Exercise objective
Your copy should start at the line with "Where should I" and end at the line with "Task: Close the setup wizard window" in the data below. Transcribe only those lines, exactly, pictures excluded.

Data excerpts
※

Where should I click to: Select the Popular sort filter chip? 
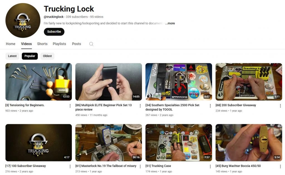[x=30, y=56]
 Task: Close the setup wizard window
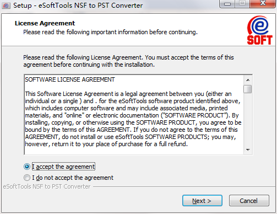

※

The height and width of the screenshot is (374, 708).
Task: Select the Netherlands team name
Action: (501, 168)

※

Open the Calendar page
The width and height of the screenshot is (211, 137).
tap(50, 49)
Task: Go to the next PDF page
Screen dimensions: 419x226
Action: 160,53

※

Written reply
Where should I click to: Select the Popular sort filter chip? 
[x=30, y=56]
 Task: Close the setup wizard window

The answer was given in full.